Advanced Namespace Tools blog
07 February 2017
Adding End-of-File Messages to Hubfs
A long-standing annoyance with hubfs was the inability to send an eof to programs reading from the hub files. A core aspect of the design is that once programs reading from the hubfile have consumed the buffer, they block on the read syscall waiting for more data to be sent, receive the new data, and block again waiting for more.
This is correct and desired in most situations, but there are a few times it becomes problematic. One is that if you want to use a standard shell tool to process the data in a hub buffer, you need to set the whole hubfs to ‘freeze’ mode, then ‘melt’ it afterwards. A more common frustration results from running a program that consumes standard input - with no way for send an eof through the hubs, the program will never terminate. For instance, it is common to do something like this to write short files:
cat >somefile
You type what you want in somefile, then press ctrl-d to send eof and end the cat process. In previous versions of hubfs, pressing ctrl-d would just break the input stream of the hubshell and end it, leaving the hub-attached cat running. When you reconnected to the hubfs, the cat would still be there consuming data and redirecting to somefile.

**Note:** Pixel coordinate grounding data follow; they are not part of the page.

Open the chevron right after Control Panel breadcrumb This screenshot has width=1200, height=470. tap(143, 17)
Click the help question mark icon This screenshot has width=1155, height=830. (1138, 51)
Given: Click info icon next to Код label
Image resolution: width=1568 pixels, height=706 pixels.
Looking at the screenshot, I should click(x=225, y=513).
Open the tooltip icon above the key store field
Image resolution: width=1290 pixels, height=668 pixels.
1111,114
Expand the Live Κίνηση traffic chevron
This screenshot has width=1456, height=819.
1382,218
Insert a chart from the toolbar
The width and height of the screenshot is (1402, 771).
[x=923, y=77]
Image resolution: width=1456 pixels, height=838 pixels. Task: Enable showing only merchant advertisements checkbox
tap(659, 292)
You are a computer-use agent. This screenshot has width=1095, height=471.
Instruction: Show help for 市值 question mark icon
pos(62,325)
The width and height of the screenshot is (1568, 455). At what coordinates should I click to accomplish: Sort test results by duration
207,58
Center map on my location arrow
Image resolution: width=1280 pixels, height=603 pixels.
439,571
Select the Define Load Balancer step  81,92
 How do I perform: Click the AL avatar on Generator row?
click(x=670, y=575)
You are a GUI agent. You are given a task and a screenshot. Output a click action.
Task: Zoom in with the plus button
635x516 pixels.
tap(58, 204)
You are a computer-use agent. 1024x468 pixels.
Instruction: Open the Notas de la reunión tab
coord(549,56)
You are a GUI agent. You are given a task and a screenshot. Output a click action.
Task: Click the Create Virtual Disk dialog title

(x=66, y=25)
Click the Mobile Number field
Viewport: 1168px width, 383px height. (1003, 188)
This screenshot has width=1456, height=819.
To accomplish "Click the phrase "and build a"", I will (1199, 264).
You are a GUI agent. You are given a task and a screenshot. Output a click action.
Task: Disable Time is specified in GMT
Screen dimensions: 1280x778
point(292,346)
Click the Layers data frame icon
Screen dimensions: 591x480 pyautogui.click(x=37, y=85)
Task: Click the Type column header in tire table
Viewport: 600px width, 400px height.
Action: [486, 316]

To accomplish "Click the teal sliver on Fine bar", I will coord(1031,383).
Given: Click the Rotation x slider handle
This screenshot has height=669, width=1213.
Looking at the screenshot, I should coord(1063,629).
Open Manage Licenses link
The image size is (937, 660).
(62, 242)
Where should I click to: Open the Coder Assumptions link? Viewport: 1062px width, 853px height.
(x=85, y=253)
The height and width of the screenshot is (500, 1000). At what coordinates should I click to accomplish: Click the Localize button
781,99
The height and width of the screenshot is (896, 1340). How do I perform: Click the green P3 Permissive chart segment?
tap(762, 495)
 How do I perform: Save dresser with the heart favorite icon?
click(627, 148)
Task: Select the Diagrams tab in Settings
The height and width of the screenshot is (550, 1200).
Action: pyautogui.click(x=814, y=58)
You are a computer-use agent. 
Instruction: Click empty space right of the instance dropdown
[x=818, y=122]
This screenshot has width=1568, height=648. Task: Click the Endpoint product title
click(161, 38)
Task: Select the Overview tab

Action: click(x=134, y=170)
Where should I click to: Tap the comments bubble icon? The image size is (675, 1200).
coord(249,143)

Solving the Problem, Layer 1: Hubfs
The first step in solving this is seeing if we can get an eof transmitted to direct hubfs clients. For reading from an fd with read (2), we can test for end of file as follows:
n = read(fd, buf, buflen);
if(n == 0)
fprint(2, "end of file reached\n");
Since hubfs is a 9p fs serving synthetic files, we can send eof by setting r->ofcall.count to zero when responding to a client Tread. For a first test, I just implemented a global eof to all readers when the string “eof” was written to the ctl file. This sort-of worked, with the problem that until a new write was made to the hub, waiting read requests wouldn’t be serviced. This meant that you had to write “eof” to the ctl file, then send some new data to the hub, and then readers would receive the eof. This was pretty clearly not good enough. The basic logic, inside the msgsend function:
if(endoffile == UP){
r->ofcall.count = 0;
h->rstatus[i] = DONE;
if((i == h->qrans) && (i < h->qrnum))
h->qrans++;
respond(r, nil);
continue;
}
Improving this required adding some new infrastructure to hubfs. Hubfs relies on the 9pfile (2) library for managing basic filesystem services like adding and listing files, which means that previously, it didn’t even really know about what hubfiles were created within it, it just knew how to respond to the reads and writes sent to them. Getting the send-eof-to-all-clients logic right meant that we needed to walk through all active hubs sending eof on each of them, so we need to make a linked list of currently active hubs.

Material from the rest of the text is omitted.